What you should do
Could you copy each line of the entries that contains "Open"?

↓

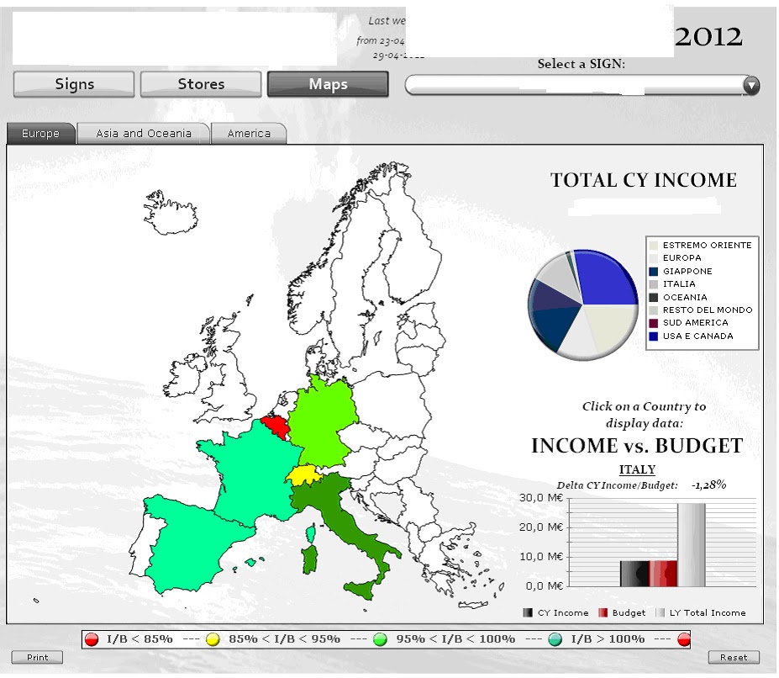The height and width of the screenshot is (678, 779).
Task: Click the LY Total Income legend icon
Action: (661, 612)
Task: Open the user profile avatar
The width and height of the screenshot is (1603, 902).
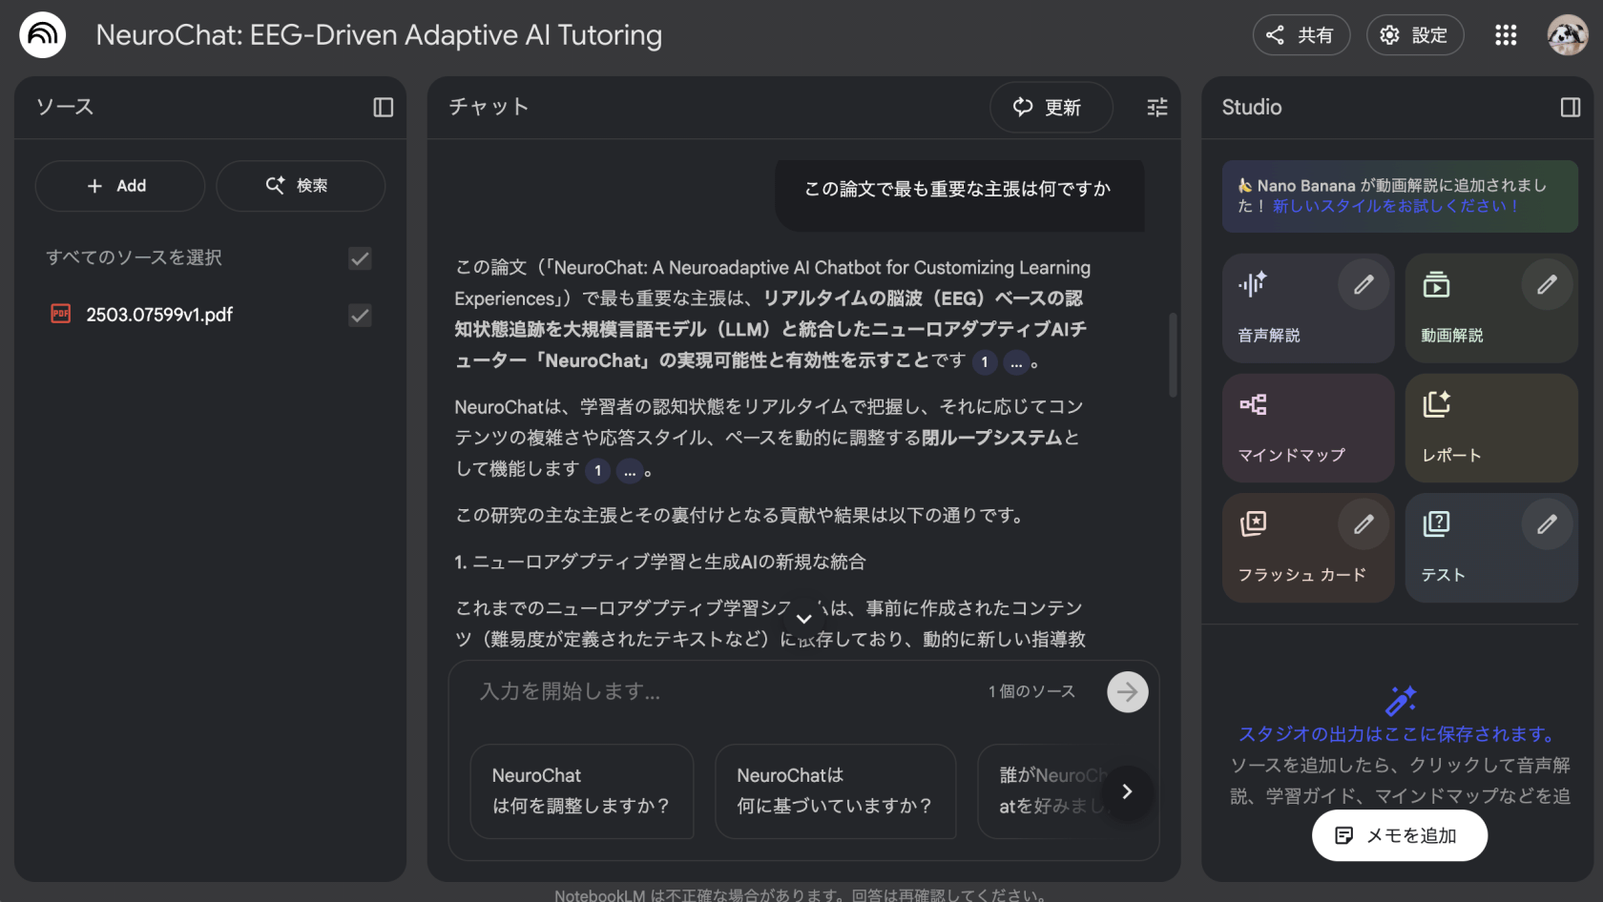Action: [1566, 35]
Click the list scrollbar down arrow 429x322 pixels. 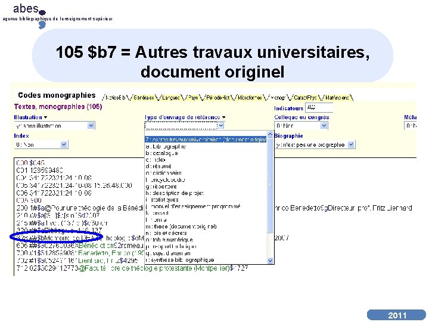pyautogui.click(x=270, y=261)
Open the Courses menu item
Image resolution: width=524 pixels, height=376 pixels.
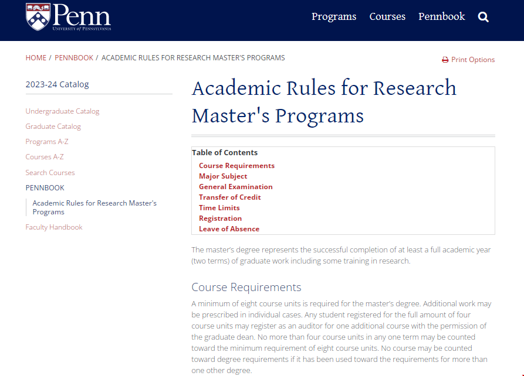point(387,16)
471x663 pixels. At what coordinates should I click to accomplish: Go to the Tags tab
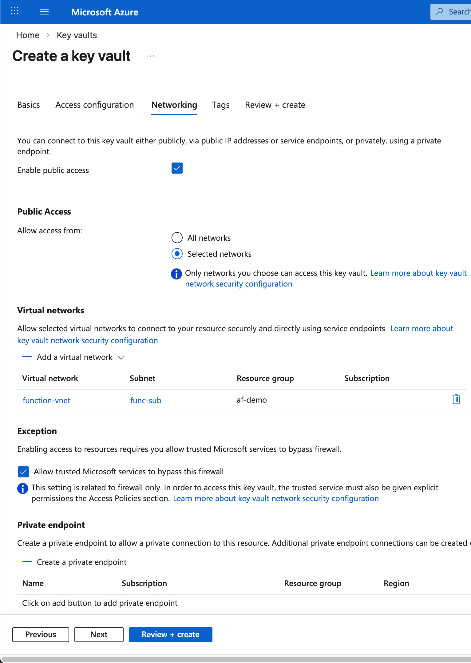click(x=221, y=105)
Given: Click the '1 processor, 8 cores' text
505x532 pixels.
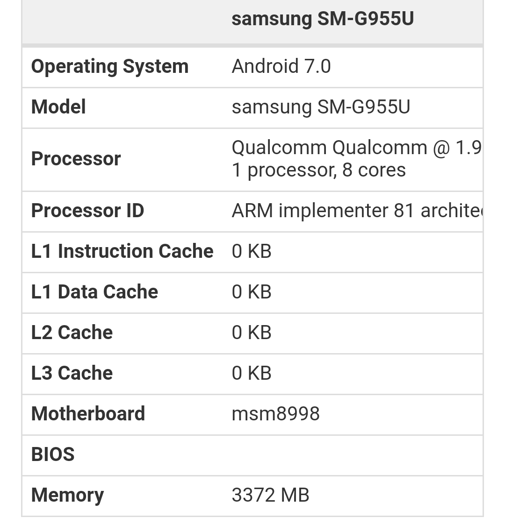Looking at the screenshot, I should [x=318, y=170].
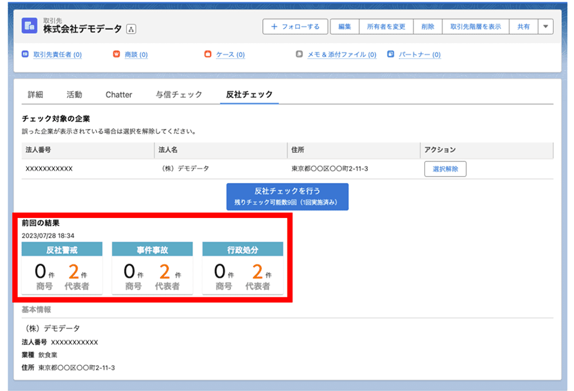Image resolution: width=574 pixels, height=391 pixels.
Task: Click 選択解除 to deselect the company
Action: (x=445, y=168)
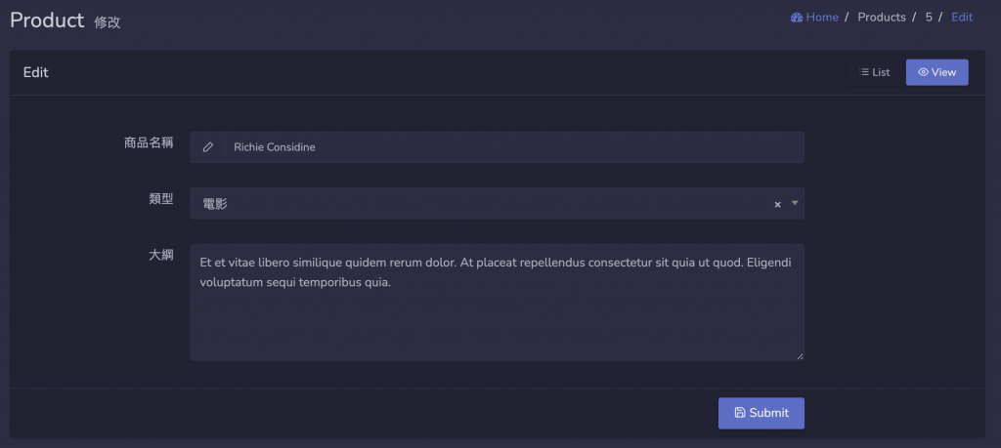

↑

Solution for this task
Task: Open the user profile avatar
Open the Courses menu item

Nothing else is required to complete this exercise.